Foi, este, um dos casos que me fez pensar bastante na idéia de continuidade do trabalho fora ou não e porque não. O trabalho terapêutico dentro de uma instituição como a Febem é muito diferente. O garoto está sempre ali. Imerso naquela realidade, que é temporária mas eterna enquanto dura, pois eles não sabem quando vão sair. E é dura. Uma realidade tão circunscrita, tão diferente do "mundão" – como eles se referem a tudo fora dos muros de onde estão. Portanto é um trabalho que procura ampliar possibilidades dentro de uma restrição de possibilidades muito grande. A gente viu, sentiu e nos foi colocado, que o trabalho foi interessante e proveitoso para eles e para a instituição3. Criamos vínculos muito bons com alguns garotos. E de alguma forma acompanhamos eles em um momento bastante difícil da vida deles.
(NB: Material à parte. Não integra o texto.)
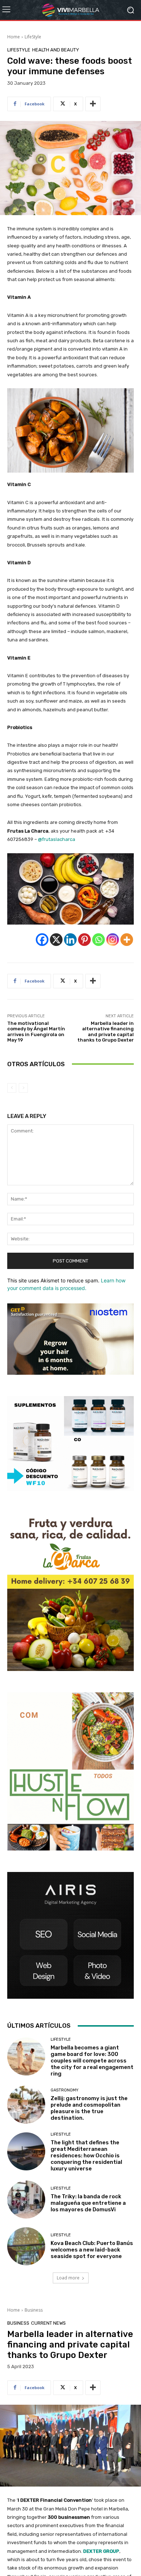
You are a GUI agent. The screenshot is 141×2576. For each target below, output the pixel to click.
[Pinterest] (84, 939)
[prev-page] (11, 1088)
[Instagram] (112, 939)
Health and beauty (55, 49)
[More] (93, 104)
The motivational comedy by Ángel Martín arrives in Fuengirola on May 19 (36, 1032)
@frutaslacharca (56, 839)
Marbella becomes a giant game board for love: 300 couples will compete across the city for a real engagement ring (92, 2060)
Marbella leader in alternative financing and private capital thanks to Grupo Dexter (105, 1032)
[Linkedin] (70, 939)
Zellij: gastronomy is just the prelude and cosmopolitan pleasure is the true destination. (89, 2108)
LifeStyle (33, 37)
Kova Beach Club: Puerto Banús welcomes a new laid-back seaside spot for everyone (92, 2249)
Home (13, 37)
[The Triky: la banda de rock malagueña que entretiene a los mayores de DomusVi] (26, 2200)
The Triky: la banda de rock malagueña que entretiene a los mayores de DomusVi (88, 2203)
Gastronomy (64, 2090)
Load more (68, 2278)
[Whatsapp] (98, 939)
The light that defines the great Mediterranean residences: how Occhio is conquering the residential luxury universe (86, 2155)
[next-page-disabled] (23, 1088)
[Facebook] (42, 939)
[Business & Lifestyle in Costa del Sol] (70, 10)
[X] (56, 939)
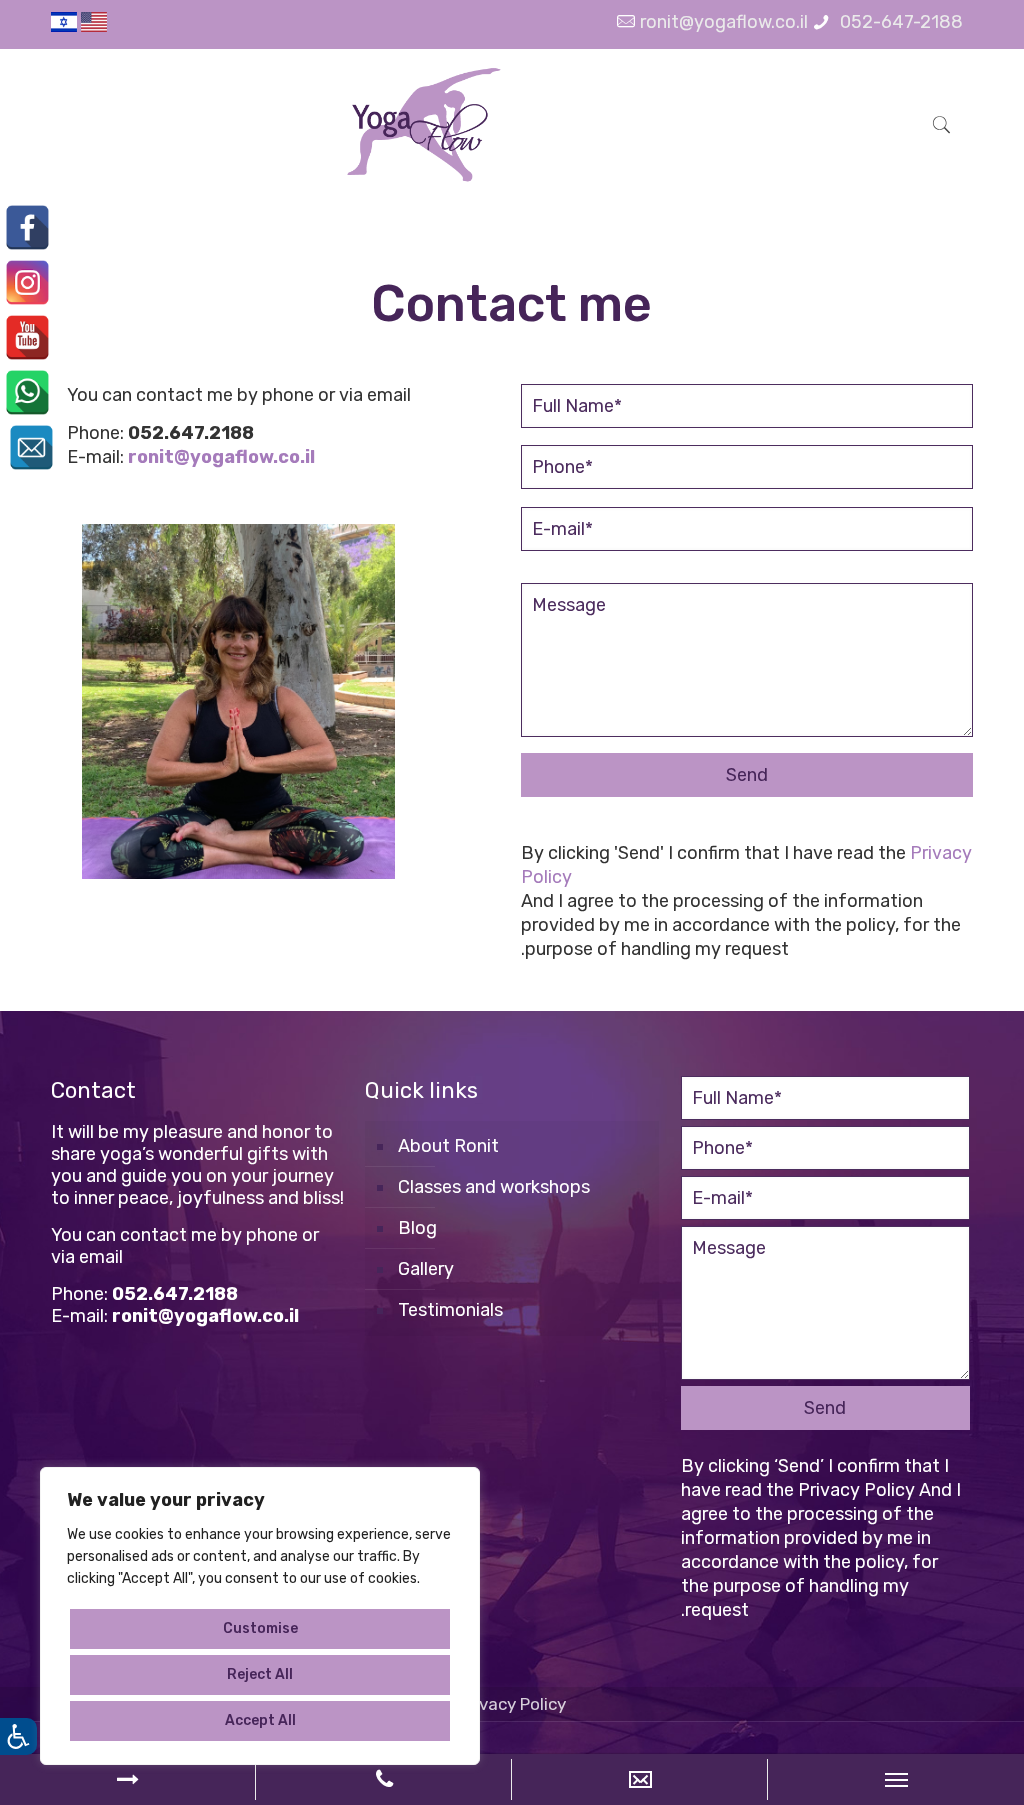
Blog (417, 1228)
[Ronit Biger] (423, 124)
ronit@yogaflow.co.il (724, 22)
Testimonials (450, 1310)
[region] (260, 1616)
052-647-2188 (899, 22)
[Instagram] (27, 282)
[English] (94, 26)
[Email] (31, 447)
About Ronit (448, 1146)
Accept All (260, 1720)
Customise (260, 1628)
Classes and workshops (494, 1187)
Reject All (260, 1674)
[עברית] (64, 26)
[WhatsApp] (27, 392)
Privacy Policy (856, 1490)
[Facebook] (27, 227)
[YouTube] (27, 337)
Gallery (426, 1269)
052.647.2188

Mas, como já coloquei acima, fora também é visto pela maioria deles como muito sofrido. Essa separação precisa ser muito bem cuidada para não ser mais um abandono. E não seria interessante poder passar a acompanhá-lo fora dali, quando ele vai estar de cara com a realidade dinâmica e cheia de possibilidades do mundão? Não poderia ser mais proveitoso o trabalho pós-internação, ainda mais depois de formado vínculo lá dentro?

Esta é uma das questões que carreguei deste período de contato com a Febem, com os internos, com os adolescentes. Foi um tempo de muito movimento interno para mim, da cabeça ao estômago, que trouxe idéias, pensamentos e deixou um aprendizado que não terei em nenhum outro lugar. Não sei se consegui ampliar as possibilidades de ser no mundo para aqueles garotos, mas com toda certeza eles o fizeram por mim.

 

 

1 Estes movimentos institucionais são um tema extenso e específico de discussão, que poderá ser aprofundado em outro momento.
2 O cisne, assim como tapetes, porta retratos, eram feitos por eles com uma técnica de dobradura. É uma atividade constante enquanto estão no pátio, para se manterem ocupados, segundo eles.
3 Pois de alguma forma mostra outra possibilidade de ouvi-los e de estar com eles – o que muitas vezes inquieta aos funcionários. Porém esta seria entrada para outra parte do trabalho que não cabe neste momento.